■ **DOCUMENT EXTRACT**
I’m not paying you to agree with me. I’m paying you to think.
That’s Colin Powell’s approach to leadership.
When it’s time for planning and problem-solving, the best leaders aren’t looking for unity and agreement.
They want the opposite.
They want dialogue, a clash of ideas. It’s not the time to get comfortable. It’s the time to seek discomfort.
The friction of ideas and concepts rubbing against each other can produce a spark of creativity that you can’t get in a consensus environment.
If everyone is thinking alike, then someone is not thinking. - Patton Click To Tweet
When everyone focuses on agreeing and trying to please, you’ll soon find yourself on the Road to Abilene, a special kind of purgatory for specialists in groupthink.
It’s the place bad decisions come from.
As you war-game solutions with your team, you may even want to assign roles to people in the group – the customer, the marketer, the shipper, the factory line worker. They should advocate forcefully for their side.
In Army exercises we often had a “Red Cell” who did their best to mess up our tactical plans. They frustrated us at every turn. But they also made us better.

■ **DATA SECTION**
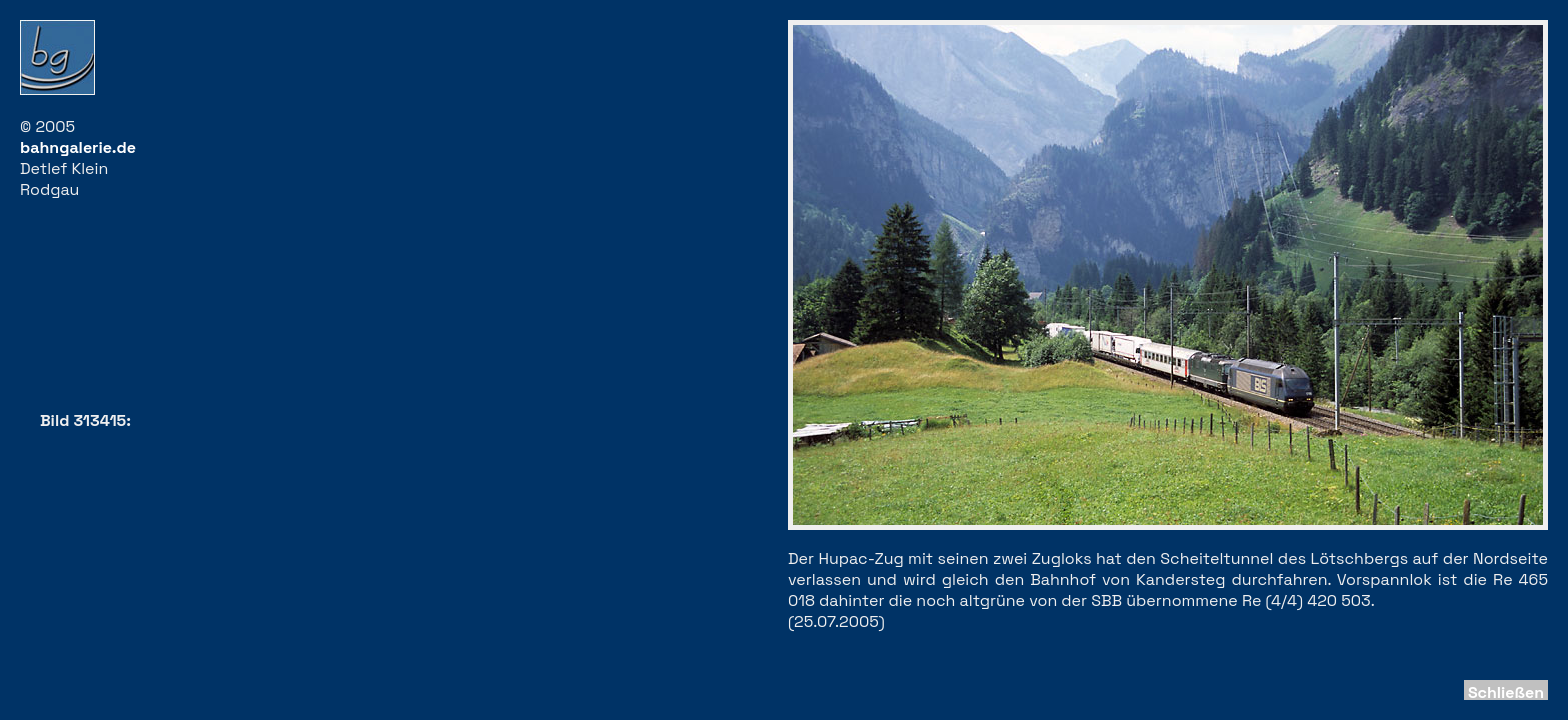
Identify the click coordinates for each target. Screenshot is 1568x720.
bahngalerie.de (78, 147)
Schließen (1506, 692)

■ **STATED EXERCISE**
Write out the passage on leadership and clashing ideas from above in full, word for word.

■ **THE ANSWER**
I’m not paying you to agree with me. I’m paying you to think.
That’s Colin Powell’s approach to leadership.
When it’s time for planning and problem-solving, the best leaders aren’t looking for unity and agreement.
They want the opposite.
They want dialogue, a clash of ideas. It’s not the time to get comfortable. It’s the time to seek discomfort.
The friction of ideas and concepts rubbing against each other can produce a spark of creativity that you can’t get in a consensus environment.
If everyone is thinking alike, then someone is not thinking. - Patton Click To Tweet
When everyone focuses on agreeing and trying to please, you’ll soon find yourself on the Road to Abilene, a special kind of purgatory for specialists in groupthink.
It’s the place bad decisions come from.
As you war-game solutions with your team, you may even want to assign roles to people in the group – the customer, the marketer, the shipper, the factory line worker. They should advocate forcefully for their side.
In Army exercises we often had a “Red Cell” who did their best to mess up our tactical plans. They frustrated us at every turn. But they also made us better.